### [Exercise]
Only one portion of the data is to be written out: from the line bearing "Viewport: 1151px width, 518px height." through the line bearing "has width=631, height=424.". Write it exactly as it appears.

Stored records:
_ _ _

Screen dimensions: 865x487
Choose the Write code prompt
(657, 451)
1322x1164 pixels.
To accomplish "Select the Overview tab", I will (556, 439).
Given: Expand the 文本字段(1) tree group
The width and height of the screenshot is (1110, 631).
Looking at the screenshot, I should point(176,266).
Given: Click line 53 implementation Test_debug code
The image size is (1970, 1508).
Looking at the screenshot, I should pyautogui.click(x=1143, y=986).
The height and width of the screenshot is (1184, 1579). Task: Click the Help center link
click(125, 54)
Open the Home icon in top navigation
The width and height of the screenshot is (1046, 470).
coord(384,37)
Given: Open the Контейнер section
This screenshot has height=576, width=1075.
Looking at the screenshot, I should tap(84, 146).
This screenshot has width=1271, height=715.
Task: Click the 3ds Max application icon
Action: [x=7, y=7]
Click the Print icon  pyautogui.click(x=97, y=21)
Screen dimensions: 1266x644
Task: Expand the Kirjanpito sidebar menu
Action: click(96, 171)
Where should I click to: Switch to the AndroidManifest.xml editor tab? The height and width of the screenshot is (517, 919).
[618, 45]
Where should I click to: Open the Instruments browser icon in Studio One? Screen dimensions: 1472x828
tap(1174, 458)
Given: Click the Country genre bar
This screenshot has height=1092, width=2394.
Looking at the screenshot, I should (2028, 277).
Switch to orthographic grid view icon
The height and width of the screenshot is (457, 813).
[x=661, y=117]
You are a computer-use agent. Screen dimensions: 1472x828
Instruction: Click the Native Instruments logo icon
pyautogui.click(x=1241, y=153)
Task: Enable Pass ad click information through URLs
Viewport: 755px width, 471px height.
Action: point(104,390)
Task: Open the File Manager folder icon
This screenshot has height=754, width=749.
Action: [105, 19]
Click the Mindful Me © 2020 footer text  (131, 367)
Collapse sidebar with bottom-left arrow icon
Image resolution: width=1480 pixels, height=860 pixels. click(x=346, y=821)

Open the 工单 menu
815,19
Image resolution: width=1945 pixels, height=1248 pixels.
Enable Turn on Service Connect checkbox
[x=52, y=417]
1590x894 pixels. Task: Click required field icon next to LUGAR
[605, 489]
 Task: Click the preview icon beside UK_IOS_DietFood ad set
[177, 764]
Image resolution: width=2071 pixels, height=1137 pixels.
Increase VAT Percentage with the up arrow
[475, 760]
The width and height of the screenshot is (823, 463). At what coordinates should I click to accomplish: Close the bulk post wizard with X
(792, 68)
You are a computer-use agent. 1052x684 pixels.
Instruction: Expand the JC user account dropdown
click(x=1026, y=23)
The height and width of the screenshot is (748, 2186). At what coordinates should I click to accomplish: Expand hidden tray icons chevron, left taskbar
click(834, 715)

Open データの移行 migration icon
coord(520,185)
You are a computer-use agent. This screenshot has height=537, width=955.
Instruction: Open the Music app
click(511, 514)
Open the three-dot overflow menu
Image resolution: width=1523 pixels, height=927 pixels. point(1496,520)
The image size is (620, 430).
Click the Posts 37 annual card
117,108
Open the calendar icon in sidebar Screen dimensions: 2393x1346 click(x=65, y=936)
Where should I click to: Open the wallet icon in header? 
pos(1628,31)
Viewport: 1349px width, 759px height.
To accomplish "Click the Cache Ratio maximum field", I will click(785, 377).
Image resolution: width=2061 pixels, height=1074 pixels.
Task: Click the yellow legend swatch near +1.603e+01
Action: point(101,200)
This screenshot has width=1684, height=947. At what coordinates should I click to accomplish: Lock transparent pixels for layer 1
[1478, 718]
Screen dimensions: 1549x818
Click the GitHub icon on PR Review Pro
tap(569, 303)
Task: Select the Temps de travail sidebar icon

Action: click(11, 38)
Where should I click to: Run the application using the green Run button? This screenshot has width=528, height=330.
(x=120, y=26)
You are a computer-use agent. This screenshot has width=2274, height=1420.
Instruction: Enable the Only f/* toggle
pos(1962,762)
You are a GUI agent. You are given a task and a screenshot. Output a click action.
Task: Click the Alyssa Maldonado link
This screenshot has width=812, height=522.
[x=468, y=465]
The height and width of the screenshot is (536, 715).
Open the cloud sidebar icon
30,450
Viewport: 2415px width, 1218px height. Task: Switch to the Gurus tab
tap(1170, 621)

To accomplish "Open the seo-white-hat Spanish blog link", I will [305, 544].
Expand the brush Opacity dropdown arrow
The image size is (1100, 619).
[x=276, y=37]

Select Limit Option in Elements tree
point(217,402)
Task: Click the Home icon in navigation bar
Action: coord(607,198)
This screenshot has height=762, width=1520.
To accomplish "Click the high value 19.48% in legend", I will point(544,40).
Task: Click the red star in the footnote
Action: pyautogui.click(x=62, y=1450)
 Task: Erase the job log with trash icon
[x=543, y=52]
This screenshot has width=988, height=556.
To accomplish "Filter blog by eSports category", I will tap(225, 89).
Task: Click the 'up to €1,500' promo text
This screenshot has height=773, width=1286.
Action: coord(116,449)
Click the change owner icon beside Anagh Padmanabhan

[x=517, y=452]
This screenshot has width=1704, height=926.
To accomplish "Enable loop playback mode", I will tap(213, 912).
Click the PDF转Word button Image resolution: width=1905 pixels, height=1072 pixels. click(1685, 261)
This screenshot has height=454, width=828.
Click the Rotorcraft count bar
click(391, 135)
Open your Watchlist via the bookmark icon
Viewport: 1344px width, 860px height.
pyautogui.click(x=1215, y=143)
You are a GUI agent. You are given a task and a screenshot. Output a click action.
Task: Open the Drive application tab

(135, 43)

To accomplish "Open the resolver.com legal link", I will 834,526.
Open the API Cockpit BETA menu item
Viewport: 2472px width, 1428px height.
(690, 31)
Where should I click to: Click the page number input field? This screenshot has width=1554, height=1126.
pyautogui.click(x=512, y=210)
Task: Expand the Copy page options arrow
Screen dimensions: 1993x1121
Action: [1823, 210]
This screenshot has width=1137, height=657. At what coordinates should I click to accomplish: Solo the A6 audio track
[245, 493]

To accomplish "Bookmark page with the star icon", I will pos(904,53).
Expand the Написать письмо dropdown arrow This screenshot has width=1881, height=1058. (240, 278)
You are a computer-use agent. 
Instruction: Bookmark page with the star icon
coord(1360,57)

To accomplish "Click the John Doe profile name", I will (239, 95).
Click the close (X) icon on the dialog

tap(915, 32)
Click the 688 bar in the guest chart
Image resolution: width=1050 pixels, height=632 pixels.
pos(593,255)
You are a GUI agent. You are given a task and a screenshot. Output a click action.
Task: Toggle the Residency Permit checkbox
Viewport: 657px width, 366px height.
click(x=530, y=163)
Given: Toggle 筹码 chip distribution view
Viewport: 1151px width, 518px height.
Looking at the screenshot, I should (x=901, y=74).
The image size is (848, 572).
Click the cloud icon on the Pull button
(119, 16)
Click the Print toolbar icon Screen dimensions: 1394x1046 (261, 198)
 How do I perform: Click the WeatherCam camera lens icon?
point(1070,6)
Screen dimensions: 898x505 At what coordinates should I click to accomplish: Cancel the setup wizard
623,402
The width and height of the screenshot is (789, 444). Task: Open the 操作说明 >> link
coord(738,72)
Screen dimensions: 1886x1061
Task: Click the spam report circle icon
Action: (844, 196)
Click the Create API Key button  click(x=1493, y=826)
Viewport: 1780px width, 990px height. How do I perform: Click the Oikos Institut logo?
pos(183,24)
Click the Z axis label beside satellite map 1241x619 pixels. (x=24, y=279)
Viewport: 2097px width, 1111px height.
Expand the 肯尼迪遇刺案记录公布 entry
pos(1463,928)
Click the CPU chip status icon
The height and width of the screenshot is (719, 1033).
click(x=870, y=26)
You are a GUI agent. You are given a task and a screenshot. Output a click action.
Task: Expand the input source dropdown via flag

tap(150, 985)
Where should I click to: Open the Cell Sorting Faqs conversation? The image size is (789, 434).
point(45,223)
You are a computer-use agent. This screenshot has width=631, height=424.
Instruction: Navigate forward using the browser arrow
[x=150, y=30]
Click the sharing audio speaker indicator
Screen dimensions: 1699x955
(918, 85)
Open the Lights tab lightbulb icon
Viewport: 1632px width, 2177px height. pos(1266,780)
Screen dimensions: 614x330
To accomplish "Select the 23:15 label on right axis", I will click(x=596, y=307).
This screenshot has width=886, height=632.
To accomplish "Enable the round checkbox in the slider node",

_ _ _

### [Completed task]
Viewport: 1151px width, 518px height.
Looking at the screenshot, I should (x=901, y=74).
The image size is (848, 572).
Click the cloud icon on the Pull button
(119, 16)
Click the Print toolbar icon Screen dimensions: 1394x1046 (261, 198)
 How do I perform: Click the WeatherCam camera lens icon?
point(1070,6)
Screen dimensions: 898x505 At what coordinates should I click to accomplish: Cancel the setup wizard
623,402
The width and height of the screenshot is (789, 444). Task: Open the 操作说明 >> link
coord(738,72)
Screen dimensions: 1886x1061
Task: Click the spam report circle icon
Action: (844, 196)
Click the Create API Key button  click(x=1493, y=826)
Viewport: 1780px width, 990px height. How do I perform: Click the Oikos Institut logo?
pos(183,24)
Click the Z axis label beside satellite map 1241x619 pixels. (x=24, y=279)
Viewport: 2097px width, 1111px height.
Expand the 肯尼迪遇刺案记录公布 entry
pos(1463,928)
Click the CPU chip status icon
The height and width of the screenshot is (719, 1033).
click(x=870, y=26)
You are a GUI agent. You are given a task and a screenshot. Output a click action.
Task: Expand the input source dropdown via flag

tap(150, 985)
Where should I click to: Open the Cell Sorting Faqs conversation? The image size is (789, 434).
point(45,223)
You are a computer-use agent. This screenshot has width=631, height=424.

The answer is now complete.